1. Le fantôme du théâtre fantastique

1Dans le paysage actuel des études théâtrales françaises, le théâtre fantastique est souvent considéré par la critique dans le paradoxe selon lequel le fantastique au théâtre serait à la fois ordinaire et extraordinaire, fréquent et inhabituel, commun et exceptionnel. Le théâtre fantastique ressemble donc à un fantôme : il s’avère absent mais présent, et on ne sait comment s’en saisir.

2Mais si le théâtre fantastique est un fantôme, alors de quoi ? Je fais l’hypothèse qu’il peut être compris comme la trace, en France, d’une histoire du fantastique qui n’est aujourd’hui plus reconnue ni partagée par le monde académique. En effet, il se trouve que les textes dramatiques ne sont ni incorporés ni incorporables dans le corpus en lien avec certaines définitions qui ont récemment fait date. Pour vous en convaincre, je montrerai que la disparition du théâtre fantastique a une histoire et que cette histoire semble trouver une correspondance – sur le plan théorique – dans l’évolution de l’acception de la notion de « fantastique ». J’entends ainsi interroger les modalités d’existence du théâtre fantastique, difficiles à appréhender sans un recul à la fois historiographique et théorique. Ce faisant, je m’efforcerai d’approcher les textes dramatiques exclus du corpus du fantastique pour comprendre ce que peut nous apprendre leur capacité, en textes fantômes qu’ils sont devenus, à hanter les études théâtrales. En conclusion, j’arriverai peut-être à prédire dans quelle mesure cette hantise a des chances de durer toujours.

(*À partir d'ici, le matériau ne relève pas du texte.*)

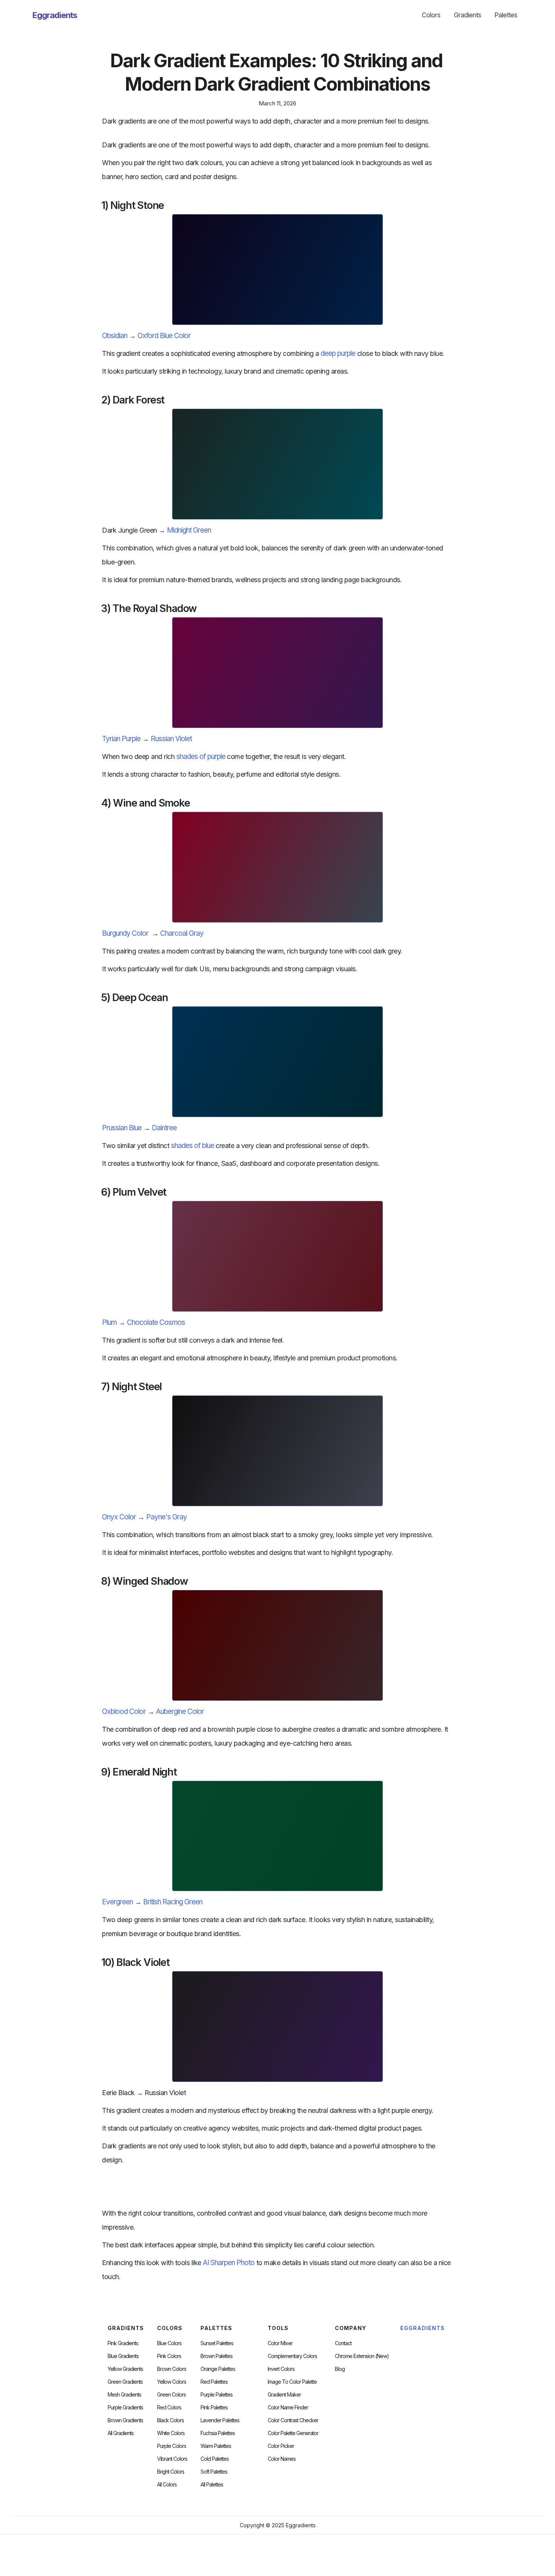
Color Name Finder (288, 2407)
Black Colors (170, 2420)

2. Histoire d’une disparition

3Ma première question sera : si le fantastique hante les études théâtrales, alors depuis combien de temps ? Car la hantise de la critique pour le fantastique au théâtre a une histoire. À mon avis, elle peut être étudiée à partir des textes fantômes du fantastique, d’ailleurs pour la plupart dramatiques : par exemple le Faust de Goethe, Hamlet et Macbeth de Shakespeare ainsi que – pourquoi pas – le Dom Juan de Molière (remarquons en passant que ce sont des pièces majeures du répertoire). Mais alors que ces œuvres font partie du corpus du fantastique tel qu’il est constitué en France au début du xixe siècle, elles sont progressivement oubliées par la critique spécialisée, qui se concentre sur le récit ou sur le conte fantastique au détriment de la littérature dramatique.

4Au xixe siècle, le théâtre fantastique n’est manifestement pas perçu comme un ensemble dont l’existence pose problème. Émile Deschanel, professeur de littérature française au Collège de France, axe par exemple en 1885 la treizième leçon du Romantisme des classiques sur les « statues et [le] fantastique au théâtre »1, sans devoir au préalable prendre les précautions que l’on observe aujourd’hui face à un objet devenu à la fois polymorphe et transparent. Toujours au xixe siècle, plusieurs dramaturges, dont par exemple George Sand et Jules Verne, ont écrit des drames qu’ils prétendaient « fantastiques ». Il semble même exister alors un corpus reconnu, puisque Faust est cité comme texte de référence du drame fantastique et du fantastique en général à la fois par Charles Nodier en 1830 dans Du fantastique en littérature2, par Sand en 1839 dans son Essai sur le drame fantastique3 et par Arthur Pougin en 1885 dans son Dictionnaire historique et pittoresque du théâtre et des arts qui s’y rattachent4. Bien plus tard, Pierre-Georges Castex, qui étudie en 1951 les contes fantastiques en France5, convoque encore la pièce de Goethe à plusieurs reprises. Certes, il ne dit pas clairement si elle relève ou non du fantastique, mais il consacre plusieurs pages à l’étude du théâtre de Mérimée, laissant penser qu’au milieu du xxe siècle le genre dramatique a encore sa place dans le fantastique.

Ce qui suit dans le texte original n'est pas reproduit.